### DOCUMENT SECTION

EEconomies around the world are slowing more than expected as Russia’s war in Ukraine pushes up inflation and energy costs, forcing the Organization for Economic Co-operation and Development to scale back its growth forecasts for the coming years on Monday.
Though hesitant to forecast a global recession, the organization lowered its outlook, maintaining its expectation that global economic growth would be a “modest” 3% this year and an even weaker 2.2% next year, compared to 2 .8% a few months ago.
“The world is paying a very high price for Russia’s war of aggression against Ukraine,” said Mathias Cormann, the organization’s secretary general.
The organization lowered its growth forecast in virtually all 38 countries it represents, including most of the world’s advanced economies. It forecast growth of just 3.2% for China this year and 4.7% next year, one of the lowest rates for the country since the 1970s, said Álvaro Santos Pereira, the OECD’s chief economist.
Comparing the current forecast to one released late last year revealed a gap of about $2.8 trillion in lost production for 2023, a number roughly the size of France’s economy. That was the organization’s rough estimate of the economic toll the war is taking on the world economy.

######

* _WHAT YOU NEED TO DO_:
a. In the article on the OECD growth forecasts, what growth rate does the organization forecast for China this year?
b. Say whether each statement agrees with the article on the OECD growth forecasts, answering yes or no and quoting the deciding words: (i) the organization cut its growth forecast in nearly all of the 38 countries it represents; (ii) the organization forecast a global recession; (iii) the estimated 2023 production gap is roughly the size of Germany's economy.
c. Pick up the article on the OECD growth forecasts after its last sentence and continue it.

### EXCERPTED DATA

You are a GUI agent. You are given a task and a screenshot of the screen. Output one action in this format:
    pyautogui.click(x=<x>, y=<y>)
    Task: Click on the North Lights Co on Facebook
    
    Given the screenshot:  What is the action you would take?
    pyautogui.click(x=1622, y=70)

######

* _EXPECTED OUTPUTS_:
a. 3.2%

b.
(i) Yes: "The organization lowered its growth forecast in virtually all 38 countries it represents"
(ii) No: "Though hesitant to forecast a global recession"
(iii) No: "a number roughly the size of France’s economy"

c.
“The global economy has lost momentum in the wake of Russia’s war of aggression in Ukraine, which is dragging down growth and putting additional pressure on global inflation,” the report said.
Europe remains the most vulnerable region as several countries risk recession. Germany, the European Union’s largest economy, is expected to shrink by 0.7% next year after growing just 1.2% this year. Growth of less than 1% is forecast for both France and Italy next year.
In the United States, forecast growth has been scaled back to 1.5% this year from 2.5% in June and 0.5% in 2023 from 1.2% in the June report.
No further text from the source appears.